==== MATERIAL TO PROCESS ====

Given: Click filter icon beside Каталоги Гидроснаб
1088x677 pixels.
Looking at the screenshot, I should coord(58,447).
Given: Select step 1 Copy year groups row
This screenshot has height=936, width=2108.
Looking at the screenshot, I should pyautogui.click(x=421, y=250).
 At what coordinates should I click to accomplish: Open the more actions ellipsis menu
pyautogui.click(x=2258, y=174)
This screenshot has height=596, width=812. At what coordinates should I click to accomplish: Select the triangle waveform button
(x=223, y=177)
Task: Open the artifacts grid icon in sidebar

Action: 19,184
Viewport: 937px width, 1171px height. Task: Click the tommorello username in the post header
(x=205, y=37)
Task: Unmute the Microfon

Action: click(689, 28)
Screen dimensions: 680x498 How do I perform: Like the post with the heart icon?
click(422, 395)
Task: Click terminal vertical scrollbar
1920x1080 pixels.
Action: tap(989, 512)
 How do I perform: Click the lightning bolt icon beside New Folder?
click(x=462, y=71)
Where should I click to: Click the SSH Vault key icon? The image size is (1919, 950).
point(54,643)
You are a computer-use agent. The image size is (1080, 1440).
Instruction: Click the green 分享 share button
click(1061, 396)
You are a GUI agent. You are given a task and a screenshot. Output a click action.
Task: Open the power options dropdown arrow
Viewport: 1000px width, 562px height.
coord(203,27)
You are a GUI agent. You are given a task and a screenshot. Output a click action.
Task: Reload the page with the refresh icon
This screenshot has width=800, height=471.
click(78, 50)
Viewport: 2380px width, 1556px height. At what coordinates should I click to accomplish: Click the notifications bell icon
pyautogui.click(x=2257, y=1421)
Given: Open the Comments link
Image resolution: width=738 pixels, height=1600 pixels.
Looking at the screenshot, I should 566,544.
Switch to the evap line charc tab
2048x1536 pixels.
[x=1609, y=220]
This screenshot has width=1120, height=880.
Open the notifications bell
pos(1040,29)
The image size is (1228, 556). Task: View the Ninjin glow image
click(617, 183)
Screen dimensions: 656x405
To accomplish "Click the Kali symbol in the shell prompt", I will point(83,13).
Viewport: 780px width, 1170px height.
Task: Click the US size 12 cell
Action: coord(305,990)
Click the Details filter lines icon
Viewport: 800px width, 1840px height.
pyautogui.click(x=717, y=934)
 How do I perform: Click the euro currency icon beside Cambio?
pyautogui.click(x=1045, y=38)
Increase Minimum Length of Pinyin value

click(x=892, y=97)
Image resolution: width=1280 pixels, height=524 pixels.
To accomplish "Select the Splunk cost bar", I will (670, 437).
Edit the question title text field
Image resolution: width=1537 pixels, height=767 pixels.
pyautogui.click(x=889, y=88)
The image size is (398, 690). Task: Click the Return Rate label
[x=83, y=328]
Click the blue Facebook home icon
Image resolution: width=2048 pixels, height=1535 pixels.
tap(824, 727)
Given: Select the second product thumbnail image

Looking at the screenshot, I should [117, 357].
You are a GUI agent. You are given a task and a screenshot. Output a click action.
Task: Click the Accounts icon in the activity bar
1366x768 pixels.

====

#### PROBLEM REQUIREMENTS
Transcribe every line of the items above without any change.

#### SOLUTION BELOW
Given: Click filter icon beside Каталоги Гидроснаб
1088x677 pixels.
Looking at the screenshot, I should coord(58,447).
Given: Select step 1 Copy year groups row
This screenshot has height=936, width=2108.
Looking at the screenshot, I should pyautogui.click(x=421, y=250).
 At what coordinates should I click to accomplish: Open the more actions ellipsis menu
pyautogui.click(x=2258, y=174)
This screenshot has height=596, width=812. At what coordinates should I click to accomplish: Select the triangle waveform button
(x=223, y=177)
Task: Open the artifacts grid icon in sidebar

Action: 19,184
Viewport: 937px width, 1171px height. Task: Click the tommorello username in the post header
(x=205, y=37)
Task: Unmute the Microfon

Action: click(689, 28)
Screen dimensions: 680x498 How do I perform: Like the post with the heart icon?
click(422, 395)
Task: Click terminal vertical scrollbar
1920x1080 pixels.
Action: tap(989, 512)
 How do I perform: Click the lightning bolt icon beside New Folder?
click(x=462, y=71)
Where should I click to: Click the SSH Vault key icon? The image size is (1919, 950).
point(54,643)
You are a computer-use agent. The image size is (1080, 1440).
Instruction: Click the green 分享 share button
click(1061, 396)
You are a GUI agent. You are given a task and a screenshot. Output a click action.
Task: Open the power options dropdown arrow
Viewport: 1000px width, 562px height.
coord(203,27)
You are a GUI agent. You are given a task and a screenshot. Output a click action.
Task: Reload the page with the refresh icon
This screenshot has width=800, height=471.
click(78, 50)
Viewport: 2380px width, 1556px height. At what coordinates should I click to accomplish: Click the notifications bell icon
pyautogui.click(x=2257, y=1421)
Given: Open the Comments link
Image resolution: width=738 pixels, height=1600 pixels.
Looking at the screenshot, I should 566,544.
Switch to the evap line charc tab
2048x1536 pixels.
[x=1609, y=220]
This screenshot has width=1120, height=880.
Open the notifications bell
pos(1040,29)
The image size is (1228, 556). Task: View the Ninjin glow image
click(617, 183)
Screen dimensions: 656x405
To accomplish "Click the Kali symbol in the shell prompt", I will point(83,13).
Viewport: 780px width, 1170px height.
Task: Click the US size 12 cell
Action: coord(305,990)
Click the Details filter lines icon
Viewport: 800px width, 1840px height.
pyautogui.click(x=717, y=934)
 How do I perform: Click the euro currency icon beside Cambio?
pyautogui.click(x=1045, y=38)
Increase Minimum Length of Pinyin value

click(x=892, y=97)
Image resolution: width=1280 pixels, height=524 pixels.
To accomplish "Select the Splunk cost bar", I will (670, 437).
Edit the question title text field
Image resolution: width=1537 pixels, height=767 pixels.
pyautogui.click(x=889, y=88)
The image size is (398, 690). Task: Click the Return Rate label
[x=83, y=328]
Click the blue Facebook home icon
Image resolution: width=2048 pixels, height=1535 pixels.
tap(824, 727)
Given: Select the second product thumbnail image

Looking at the screenshot, I should [117, 357].
You are a GUI agent. You are given a task and a screenshot. Output a click action.
Task: Click the Accounts icon in the activity bar
1366x768 pixels.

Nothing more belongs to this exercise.